STF

07 . 08 . 2025

Tema: Incidência da regra da anterioridade anual e nonagesimal na cobrança do ICMS com diferencial de alíquota (DIFAL) decorrente de operações interestaduais envolvendo consumidores finais não contribuintes do imposto, após a entrada em vigor da Lei Complementar 190/2022 – Tema 1266 da repercussão geral.
RE 1426271 – ESTADO DO CEARÁ x ABC ATACADO BRASILEIRO DA CONSTRUCAO S.A – Relator: Ministro Alexandre de Moraes.

Foi suspensa a análise do Tema 1266 da repercussão geral, que trata sobre a aplicação das regras da anterioridade anual e nonagesimal na cobrança do ICMS com diferencial de alíquota (DIFAL) em operações interestaduais destinadas a consumidores finais não contribuintes do imposto, após a entrada em vigor da Lei Complementar nº 190/2022.

O ministro Nunes Marques, que cancelou o seu pedido de destaque, apresentou voto acompanhando integralmente a proposta redigida pelo ministro Alexandre de Moraes, convencionando-se pela validade da cobrança do DIFAL a partir de 4 de abril de 2022, conforme previsto no artigo 3º da Lei Complementar 190/2022. O ministro também declarou a constitucionalidade das leis estaduais e distritais que regulamentaram o DIFAL entre a promulgação da Emenda Constitucional 87/2015 e a vigência da referida lei complementar, desde que compatíveis com esta, produzindo efeitos apenas a partir de sua entrada em vigor.

O vistor acolheu também a redação das teses propostas pelo ministro relator:

I – É constitucional o artigo 3º da Lei Complementar nº 190/2022, que estabelece vacatio legis correspondente à anterioridade nonagesimal prevista no artigo 150, III, “c”, da Constituição Federal;

II – As leis estaduais editadas após a Emenda Constitucional nº 87/2015 e antes da vigência da Lei Complementar nº 190/2022, que instituíram a cobrança do DIFAL nas operações e prestações destinadas a consumidor final não contribuinte do imposto, são constitucionais, mas produzem efeitos somente a partir da entrada em vigor da referida lei complementar.

Inaugurando divergência, o ministro Flávio Dino compreendeu ser importante levantar um terceiro item para a tese, com o objetivo de modular os efeitos da decisão aos contribuintes que ajuizaram ação judicial.

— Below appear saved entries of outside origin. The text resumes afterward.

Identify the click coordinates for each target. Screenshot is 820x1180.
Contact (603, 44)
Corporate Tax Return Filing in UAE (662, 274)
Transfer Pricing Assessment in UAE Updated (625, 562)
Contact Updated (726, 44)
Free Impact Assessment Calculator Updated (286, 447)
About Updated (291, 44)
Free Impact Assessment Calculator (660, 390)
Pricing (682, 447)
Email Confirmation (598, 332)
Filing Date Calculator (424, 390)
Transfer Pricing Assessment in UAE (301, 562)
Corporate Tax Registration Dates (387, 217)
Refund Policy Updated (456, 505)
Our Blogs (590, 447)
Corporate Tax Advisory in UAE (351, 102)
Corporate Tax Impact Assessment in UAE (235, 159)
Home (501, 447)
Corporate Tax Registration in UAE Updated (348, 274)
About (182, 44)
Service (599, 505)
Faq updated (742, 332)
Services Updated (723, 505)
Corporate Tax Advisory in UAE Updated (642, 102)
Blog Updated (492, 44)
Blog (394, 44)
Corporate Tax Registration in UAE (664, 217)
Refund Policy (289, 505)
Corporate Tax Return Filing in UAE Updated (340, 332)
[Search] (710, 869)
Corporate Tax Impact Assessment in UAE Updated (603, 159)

Nesse prisma, não seria admissível a exigência do DIFAL para os contribuintes que, até a data do julgamento da ADI 7066 (29/11/2023), tenham questionado judicialmente a cobrança e que tenham deixado de recolher o tributo naquele exercício.

Relembre-se que o Supremo, ao apreciar a ADI 7066, definiu que o recolhimento do Diferencial de Alíquota do Imposto sobre Circulação de Mercadorias e Serviços sobre operações destinadas ao consumidor final deve valer sobre transações ocorridas 90 dias após a data da publicação da Lei Complementar 190/2022, que o regulamentou.

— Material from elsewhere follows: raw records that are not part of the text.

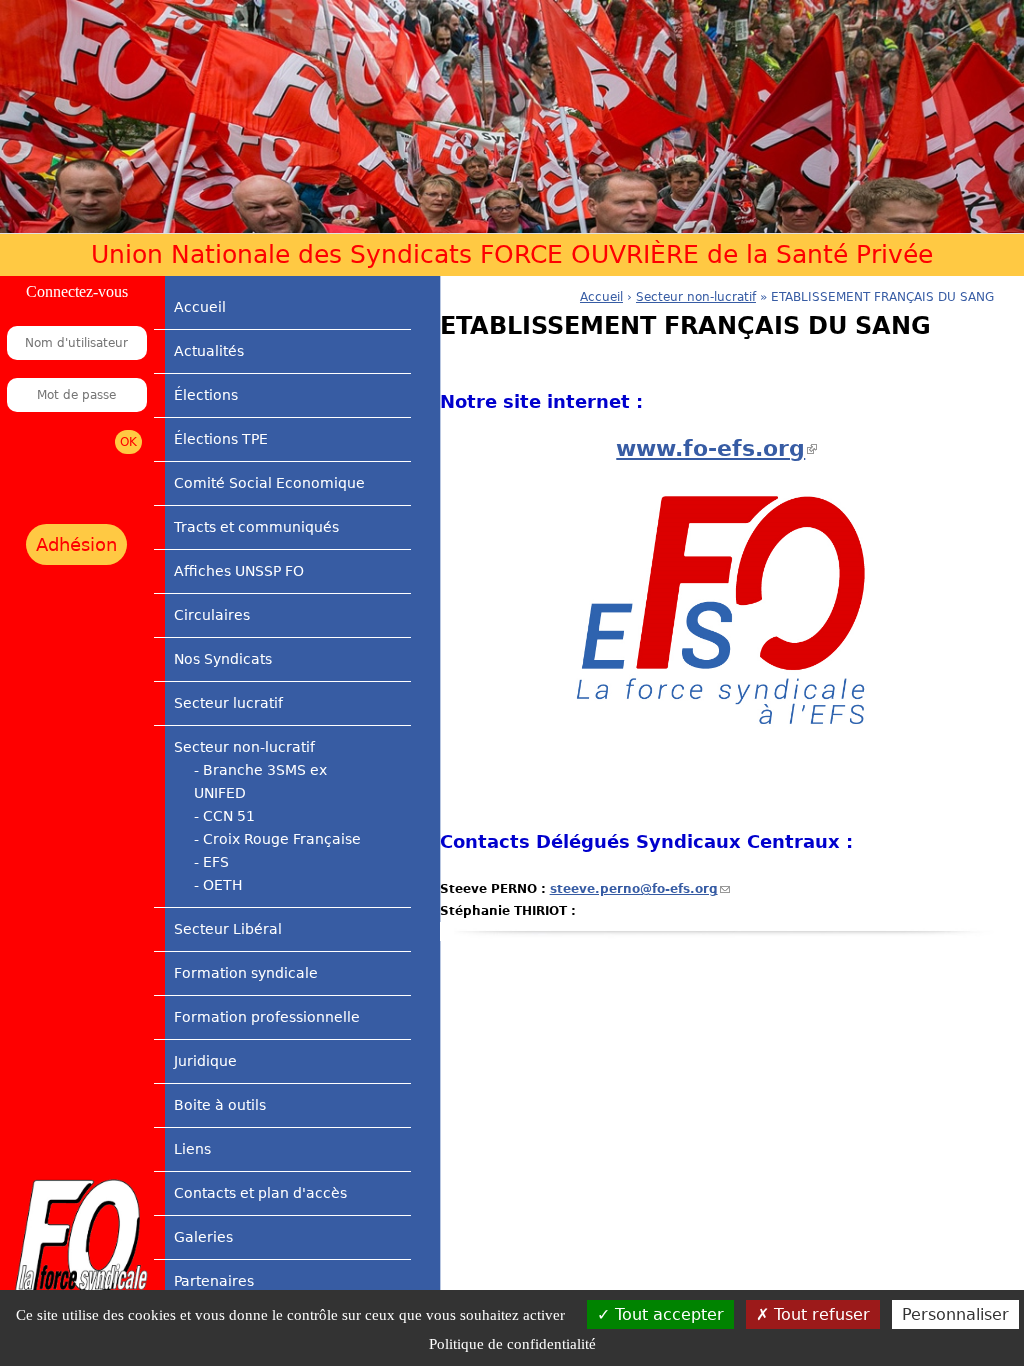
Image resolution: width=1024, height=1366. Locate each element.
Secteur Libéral (228, 929)
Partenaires (214, 1281)
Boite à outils (220, 1105)
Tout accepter (667, 1314)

Por compreenderem de igual modo, os ministros André Mendonça e Luiz Fux acompanharam a proposta de modulação formulada pelo ministro Flávio Dino.

Entretanto, em linha diversa, o ministro Edson Fachin votou pelo não acolhimento do pleito do Estado de São Paulo, por entender que a alteração legislativa em análise resultou em aumento da carga tributária e, assim sendo, deve, necessariamente, observar ambas as regras de anterioridade: anual e nonagesimal.

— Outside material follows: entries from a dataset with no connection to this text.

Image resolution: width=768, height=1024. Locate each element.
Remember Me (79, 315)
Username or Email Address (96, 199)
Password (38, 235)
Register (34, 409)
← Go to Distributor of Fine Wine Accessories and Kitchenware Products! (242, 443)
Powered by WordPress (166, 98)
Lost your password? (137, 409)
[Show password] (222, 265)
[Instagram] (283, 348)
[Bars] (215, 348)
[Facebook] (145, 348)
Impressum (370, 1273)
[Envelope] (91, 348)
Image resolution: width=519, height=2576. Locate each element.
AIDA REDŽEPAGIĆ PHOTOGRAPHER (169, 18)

Salientou que a jurisprudência da Corte é firme no sentido de que qualquer medida que corresponda à instituição e/ou aumento do ônus tributário deve, necessariamente, observar o princípio da anterioridade do exercício, independentemente do veículo legislativo que a introduz. Assim, a Lei Complementar em matéria tributária, de igual modo, deve observar ambas as regras da anterioridade tributária, sobretudo quando dispõe acerca do DIFAL, que corresponde a autênticas regras de atribuição de competências tributárias aos estados destinatários das operações de circulação de mercadorias para consumidor final não contribuinte.

Por fim, o ministro Edson Fachin apontou que, caso seja vencido no mérito, acompanha o ministro Flávio Dino para modular os efeitos da decisão.

O julgamento foi suspenso em virtude do pedido de vista formulado pelo ministro Roberto Barroso.